Re: Jena: Spark vs. Drools

Posted by Rob Vesse <rv...@dotnetrdf.org>.

Comments inline:

On 11/05/2015 23:23, "Paul Houle" <on...@gmail.com> wrote:

>I've processed cumulative terabytes of data with
>
>https://github.com/paulhoule/infovore
>
>which was developed pre-Elephas.  One issue I have is that at this scale
>the reader has to be 100% bombproof.  Every triple I read is on a single
>line,  but it guaranteed that there will be a bad triple in there
>somewhere,  and the system needs to reject it and move on to the next
>triple.  I looked at the code a while ago and found that Elephas does the
>same thing I did,  which was create a new parser for each line,  which is
>an awful solution in terms of speed.

Well that's one behaviour available

For some formats like NTriples we provide the ability to process in line
based, batch based or whole file style

See for list of which format supports which processing style:

http://jena.apache.org/documentation/hadoop/io.html#input
http://jena.apache.org/documentation/hadoop/io.html#input_1

Obviously in the batch/whole file style you are trading off error
tolerance for performance as you suggest because with these processing
styles we only create a single parser for the block or the file.  In those
styles an error aborts further processing of the batch because the parser
is not recoverable.

In the future perhaps we could improve this so in the case of an error you
read to the next new line and then restart the parser.

>
>For me it is not so much a matter of speed as it is cost,  as I spin these
>clusters up in AWS and try to spin up the right number of machines so the
>job finishes in a bit less than an hour.
>
>So far I haven't done much Spark + RDFyet but I can say if I have to deal
>with data sets that i can't process easily on one machine that will be the
>way I go.  What I do know is that Spark works with Hadoop Writables and
>other I/O stuff from Hadoop,  although I don't know if this is the optimal
>solution.  A lot of my attraction to Spark is that it scales from the
>application domain of Java parallel streams up to "huge data" and that is
>important to me.

What you will do
Extend the forum reply on Jena and Spark, picking up right after its final sentence. The entries that come next have no connection to the forum reply on Jena and Spark.

Entries provided

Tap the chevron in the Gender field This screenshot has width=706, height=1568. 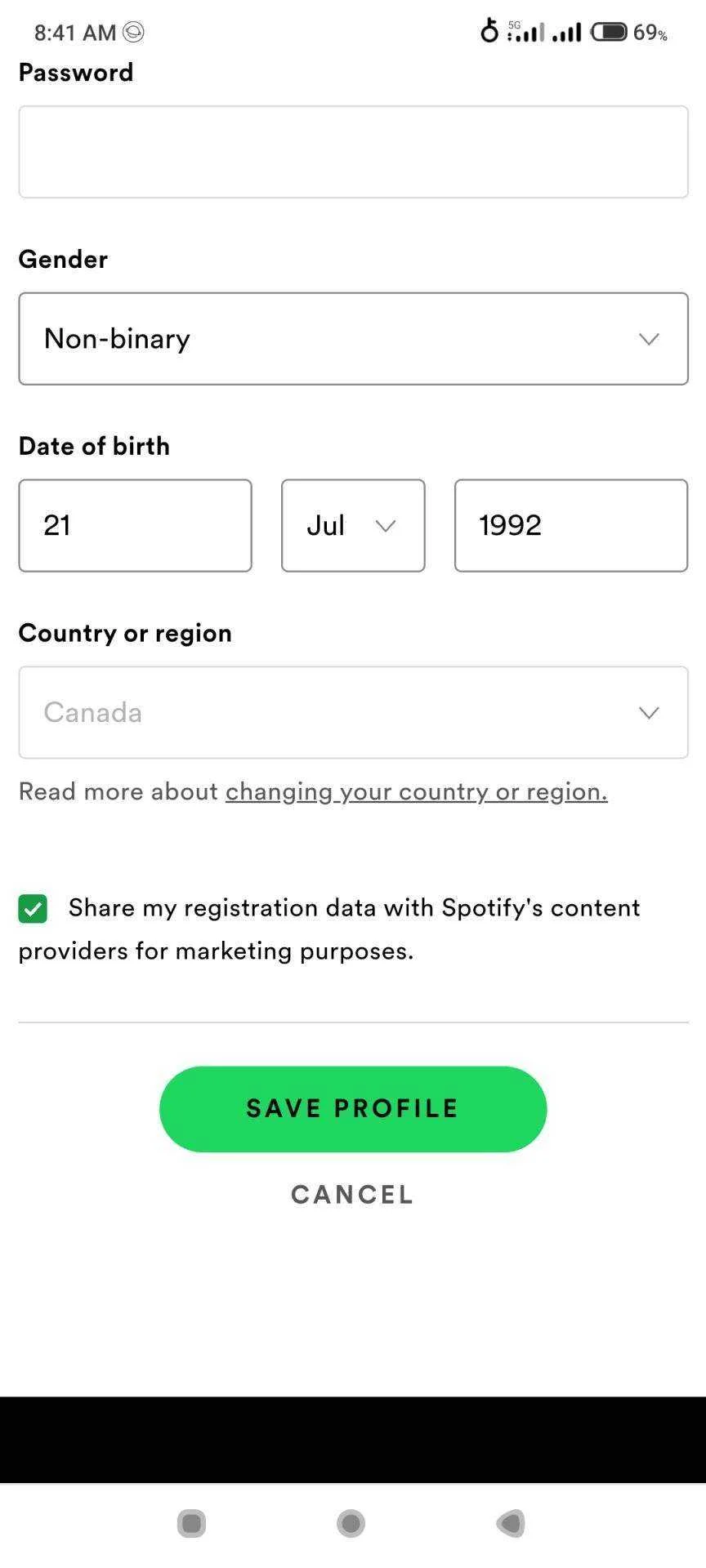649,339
...
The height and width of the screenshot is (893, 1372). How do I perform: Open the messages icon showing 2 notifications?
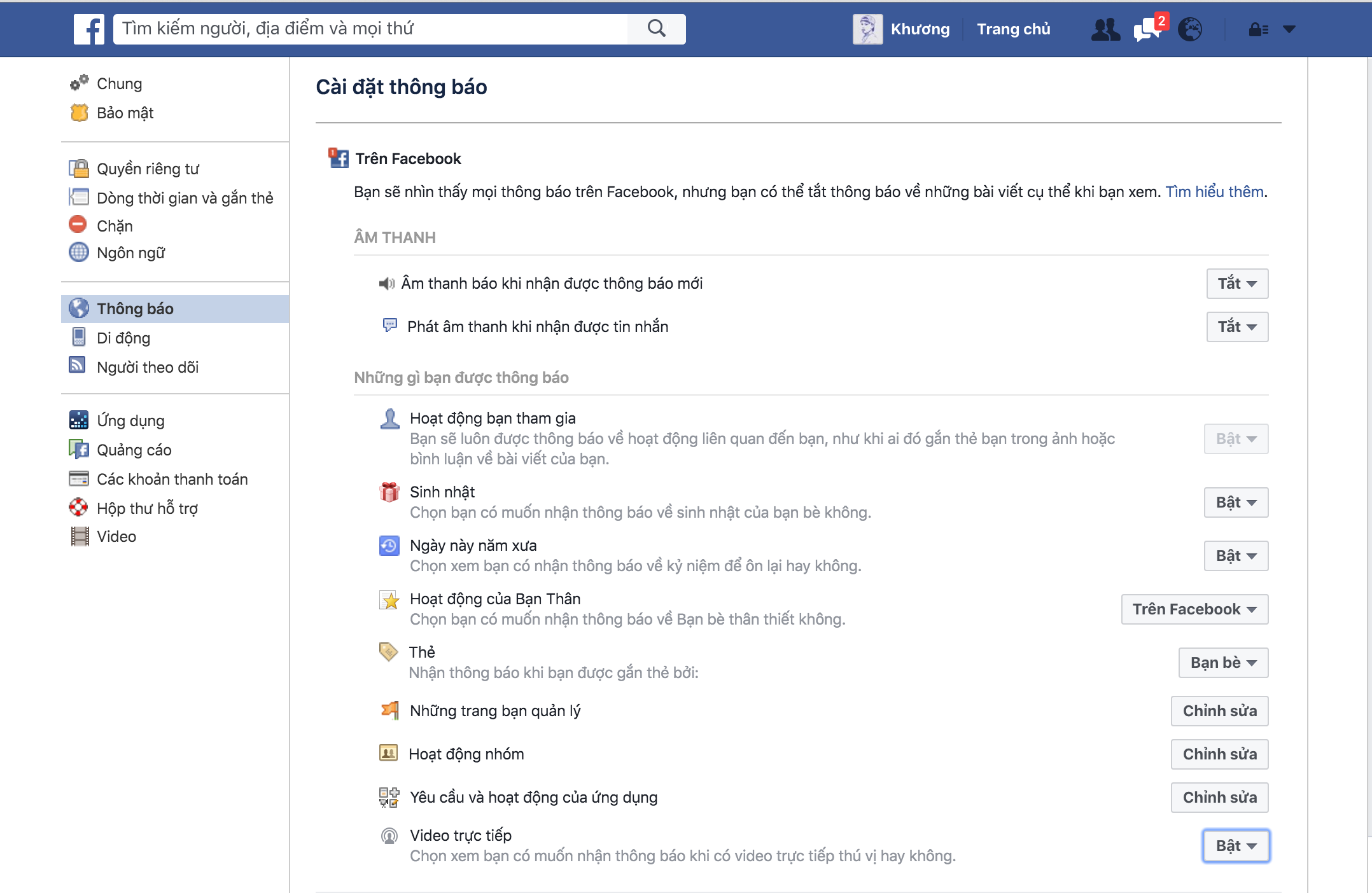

Expected output
The Elephas Writables all use Thrift as the underlying serialisation so
there is minimal serialization/deserialization cost involved and they
should work nicely with Spark and any other Hadoop ecosystem framework
that support Writables

For stream processing I would take a look at Apache Flink, it has very
similar aims to Spark but is designed as a streaming engine from the
ground up so provides true streaming unlike Spark's micro-batching
approach.  Overall it is not as mature in some areas but there are other
areas where Flink is miles ahead of Spark especially in terms of memory
management (the memory management improvements that Databricks recently
announced they were planning to work on for Spark as Project Tungsten
already exists and are mature in Flink).

>
>Probably the issue of "restartable parser for N-Triples" is separate from
>the "parser that doesn't allocate anything it doesn't need to allocate".

Yes, note that Jena parsers already maintain the minimal state necessary.
As Andy recently noted separately on another email thread the NTriples
parser only holds state for the current line and the Turtle parser only
holds state from the start of some block of triples to the terminating '.'

>So far as restartable Turtle,  I would look to
>
>https://www.tbray.org/ongoing/When/201x/2015/02/26/JSON-Text-Sequences

Nice

We did some work internally at Cray with designed a parallel friendly
serialisation for RDF tuples that achieves high compression while allowing
for both parallel compression and decompression.  We use some similar
tricks to separate blocks and records within blocks where necessary.

Maybe someday we will be able to publish this as open source, I haven't
bugged my manager about this lately...

Rob

>
>I have almost no interest in DL reasoners, except for cases where they
>help
>do something I want,  such using "rdfs:subPropertyOf" to get terms under a
>common vocabulary.  I think DL has held back the semantic web more than
>anything else;  i.e.  people like Kendall Clark can do things I wouldn't
>think can be done in OWL,  but the people I talk to want to express
>government regulations and business policies. and ask a question like "Is
>Bank X adequately capitalized?"  Certainly I need to do things like
>convert
>Fahrenheit and Centigrade to Kelvin (to extend the rdfs:subPropertyOf
>concept) and that is trivial to do with production rules but impossible
>with OWL/RDFS.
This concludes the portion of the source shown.